▶ [Information provided]

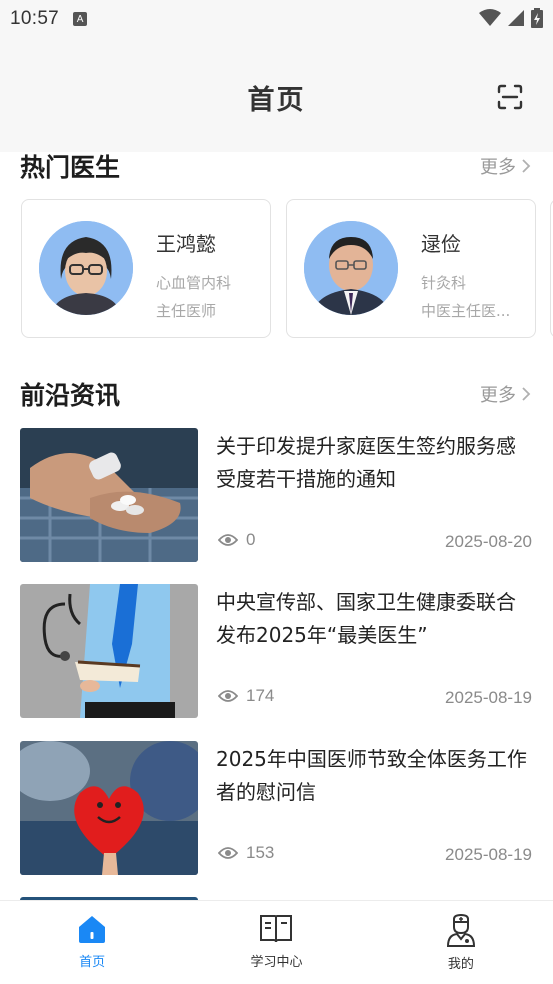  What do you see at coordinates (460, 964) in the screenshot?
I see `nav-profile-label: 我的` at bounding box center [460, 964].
==
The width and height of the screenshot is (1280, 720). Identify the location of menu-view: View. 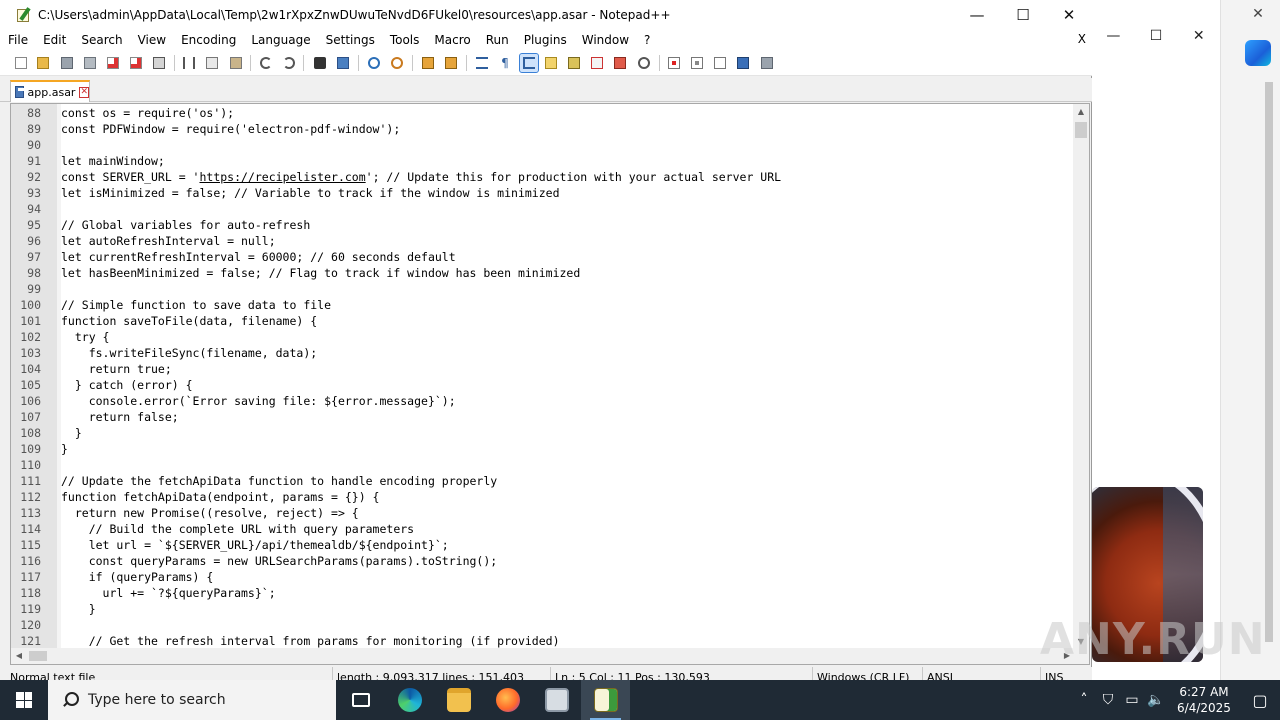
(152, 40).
...
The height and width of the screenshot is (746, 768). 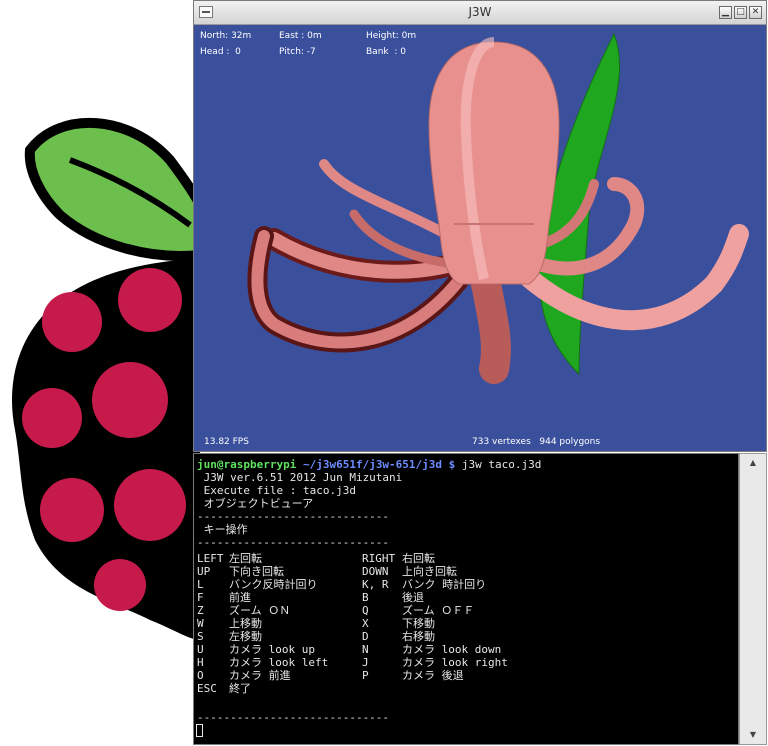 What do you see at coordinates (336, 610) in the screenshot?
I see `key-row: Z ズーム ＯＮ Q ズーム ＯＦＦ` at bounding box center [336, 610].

▶ [What to do] Copy out the part of the data that opens with the line containing "What do you see at coordinates (460, 964)" and closes with the line containing "center [460, 964].", leaving out the pictures.

▶ [Solution for this problem]
  What do you see at coordinates (460, 964) in the screenshot?
I see `nav-profile-label: 我的` at bounding box center [460, 964].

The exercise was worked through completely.